_TEKS BACAAN:_
• • • •
Penerusan pesan, transmisi, hadis telah berlangsung 13 abad, sejak pembukuan. Diawali dari praktek muslim sejak masa Rasulullah Saw., kemudian dibukukan ke dalam kitab hadis. Sejak rampung pembukuan di abad ke-8, transmisi hadis di seluruh dunia telah berlangsung 13 abad.
Paling tidak, ada dua model utama transmisi hadis Pertama, transmisi melalui penjelasan (syarah) teks hadis. Kedua, transmisi melalui ulasan atas syarah (hasyiyah), yakni syarahnya syarah. Syarah kitab hadis secara fenomenal memuncak hingga abad 12. Adapun hasyiyah berlangsung secara intensif selama abad ke-13. Dua model utama ini dibentuk oleh situasi dan kondisi dunia Islam.
Lompat ke abad ini, yakni kelangsungan transmisi setelah 13 abad. Khususnya, di abad 20, kajian hadis dipenuhi tahrij dan tematik.
Tahrij adalah penelusuran hadis ke dalam kitab-kitab primer lengkap dengan rantai periwayatnya. Tematik ialah menghimpun tema-tema hadis untuk dikelompokan secara konsepsional dikaitkan dengan isu-isu aktual. Paling mutakhir, berkembang living hadis, suatu pendekatan baru yang beroperasi “memeriksa” nilai-nilai hadis yang hidup di masyarakat.
Ada pepatah mengatakan “hidup dijalani ke depan tetapi dipahami ke belakang.” Ketika Islam masuk Nusantara, transimsi hadis mula-mula berlangsung secara lisan sepanjang abad 13. Sampai abad 18 dan 19 ditemukan karya-karya lokal dalam bentuk kitab tauhid, tafsir, tasawuf, dan lain-lain. Jejak ini, memang beberapa luput dari potret sejarah.
• • • •
_BAHAN YANG DIAMBIL:_

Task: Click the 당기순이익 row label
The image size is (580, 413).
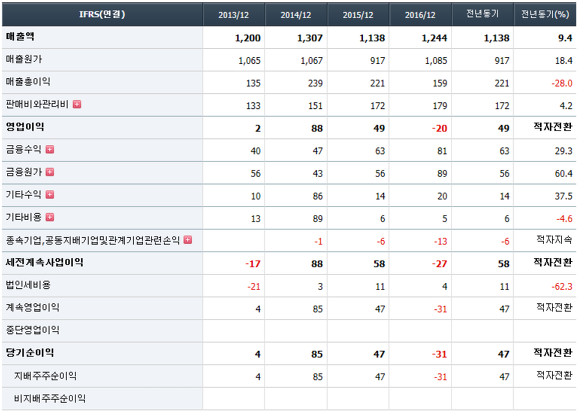Action: pos(30,353)
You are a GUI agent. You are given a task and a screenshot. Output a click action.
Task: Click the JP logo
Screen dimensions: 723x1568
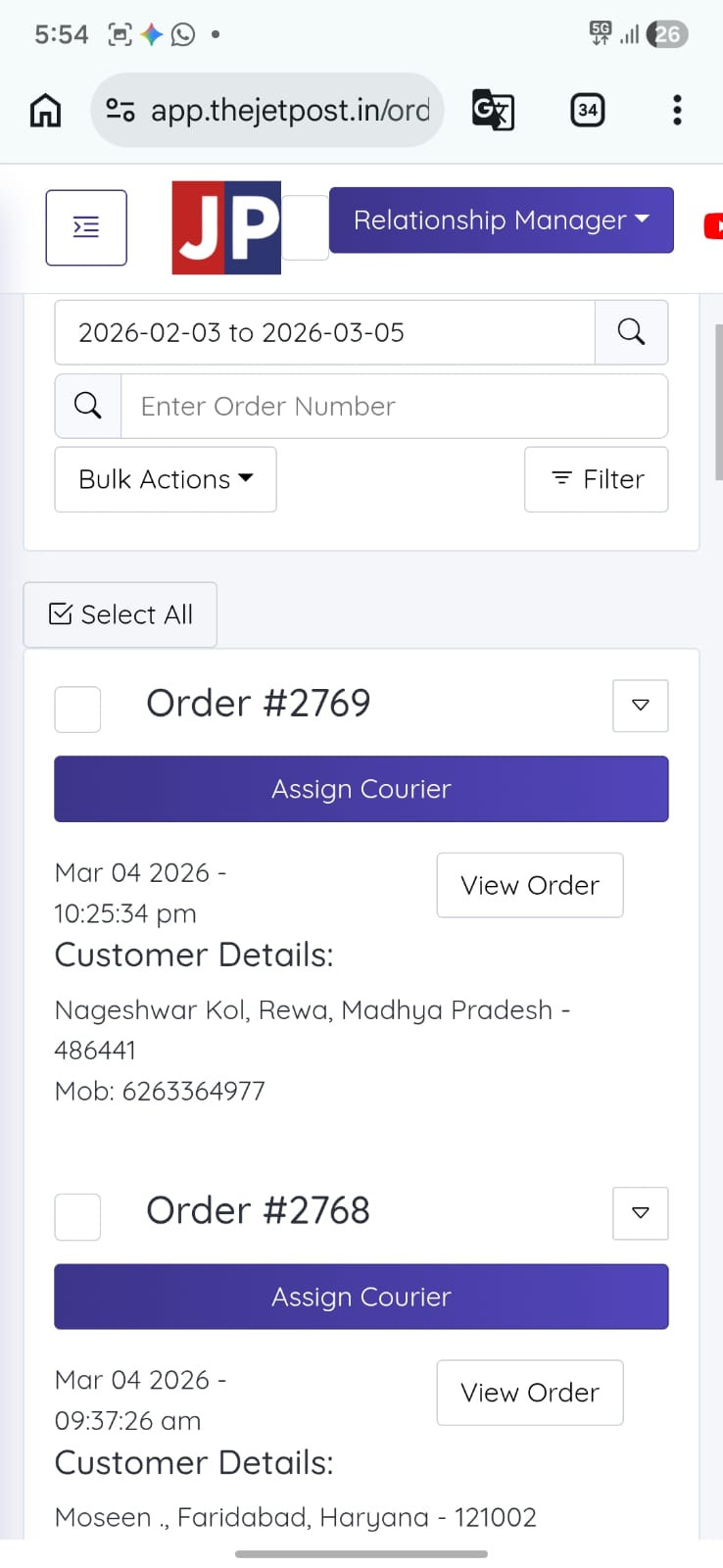click(226, 227)
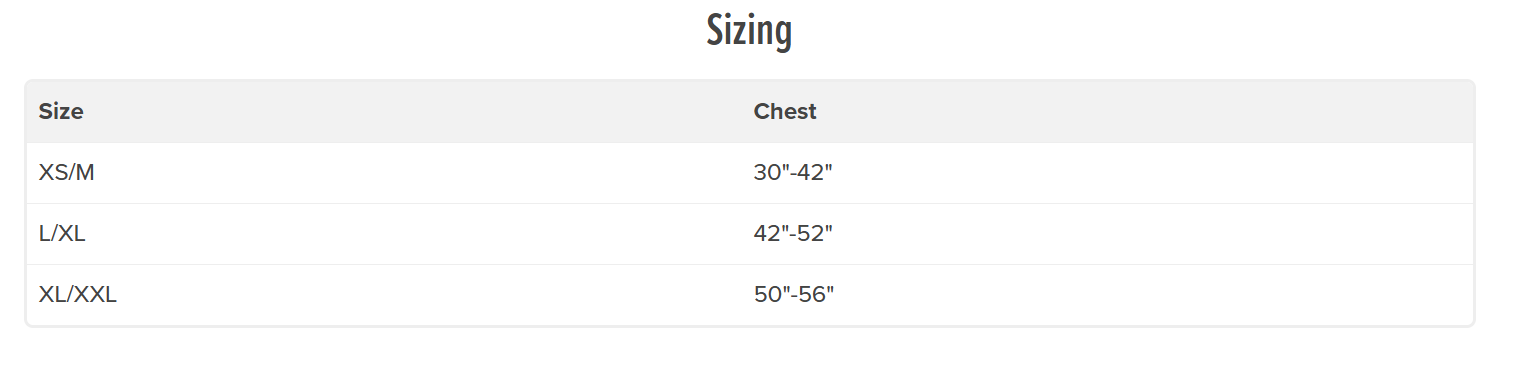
• • • •
_TUGAS YANG DIMINTA:_
1. Kutip teks bacaan mulai dari "Tahrij adalah penelusuran" sampai dengan "dari potret sejarah.".
2. Menurut teks bacaan, pada abad berapa hasyiyah berlangsung secara intensif?

_JAWABAN TIAP TUGAS:_
1.
Tahrij adalah penelusuran hadis ke dalam kitab-kitab primer lengkap dengan rantai periwayatnya. Tematik ialah menghimpun tema-tema hadis untuk dikelompokan secara konsepsional dikaitkan dengan isu-isu aktual. Paling mutakhir, berkembang living hadis, suatu pendekatan baru yang beroperasi “memeriksa” nilai-nilai hadis yang hidup di masyarakat.
Ada pepatah mengatakan “hidup dijalani ke depan tetapi dipahami ke belakang.” Ketika Islam masuk Nusantara, transimsi hadis mula-mula berlangsung secara lisan sepanjang abad 13. Sampai abad 18 dan 19 ditemukan karya-karya lokal dalam bentuk kitab tauhid, tafsir, tasawuf, dan lain-lain. Jejak ini, memang beberapa luput dari potret sejarah.

2. Selama abad ke-13.